В одном из последних несчастных случаев пострадала женщина-токарь, которая работала на станке. В происшествии обвиняют мастера, который не доложил, что станок не оборудован блокировкой безопасности. Но у нас нет станков с блокировками в принципе. Возникает вопрос: а куда смотрит Отдел охраны труда? Кто принял эти станки? Виноватыми всегда становятся мастер либо сам работник, а то, что нужно приобретать новые станки – на это никто не обращает внимания. Но станки 1960-х годов! Столько времени прошло, а технологии остались прежними. Вот уже много лет не могут запустить Собственно-Качканарское месторождение, никаких технологических новшеств нет, фабрики разваливаются, и тому есть документальные доказательства, но ничего не улучшается. Дожидаются несчастного случая – и только потом начинают что-то делать.
Покупка «БелАЗов» и электровозов – это недостаточный вклад в производство. Фабрики находятся в катастрофическом положении! Директор лично был на фабрике дробления и видел, что стоят четыре разных дробилки, удивлялся, но люди по-прежнему продолжают работать в этих условиях.
– Выполняет ли свои обязанности Игорь Кукушкин как председатель профкома УГЖДТ?
– Я считаю, что он выполняет их на среднем уровне.
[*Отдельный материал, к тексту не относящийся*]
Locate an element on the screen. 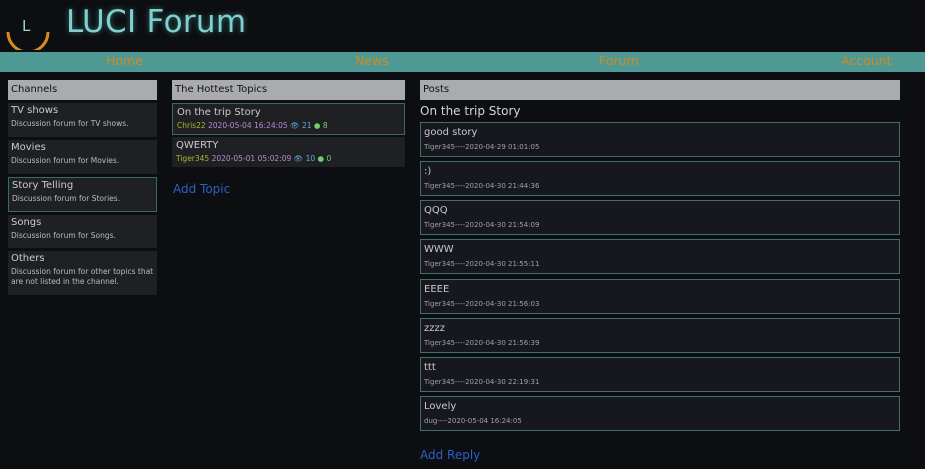  channel-name: TV shows is located at coordinates (35, 110).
У него гораздо больше возможностей и рычагов, чем он применяет.
– Чего вы хотите добиться с помощью суда?
– Во-первых, признать неправомерными действия Центра профпатологии, который трижды менял заключение. Во-вторых, восстановиться на работе.
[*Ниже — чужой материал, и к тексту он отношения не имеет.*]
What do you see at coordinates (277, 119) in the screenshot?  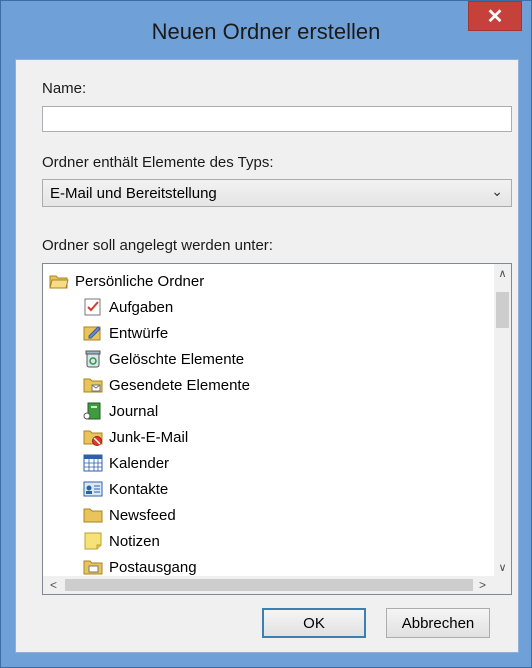 I see `name-input` at bounding box center [277, 119].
Для чего создан Центр профпатологии? Чтобы заботиться о здоровье работников или чтобы выполнять карательные функции? На мой взгляд, Евраз сегодня пользуется Центром, чтобы улучшить статистику профзаболеваний. У человека выявляют предрасположенность, которая, возможно, через два-три года разовьется в профзаболевание, а значит, он обратится в больницу и будет иметь право на соответствующие выплаты. Выявляя предрасположенность, человека заранее оставляют без работы, выбрасывают за борт с выплатой двухнедельной компенсации. В моем случае мне были предоставлены вакансии, но которые заведомо были для меня не приемлемы. По-моему, было бы неплохо обязать работодателя выплачивать среднемесячный заработок в виде материальной помощи на срок до полугода сотрудникам, уволенным по медицинским показаниям, в случае если им не предоставлено никакого трудоустройства. Данная мера заинтересовала бы работодателя в поиске реальных вакансий для сотрудников, потерявших свое здоровье за время работы на предприятии. Сегодня компания рапортует о резком снижении профзаболеваний в 2016 году, но то, что людей выкидывают на улицу без средств существования и с заболеванием, – это остается за скобками.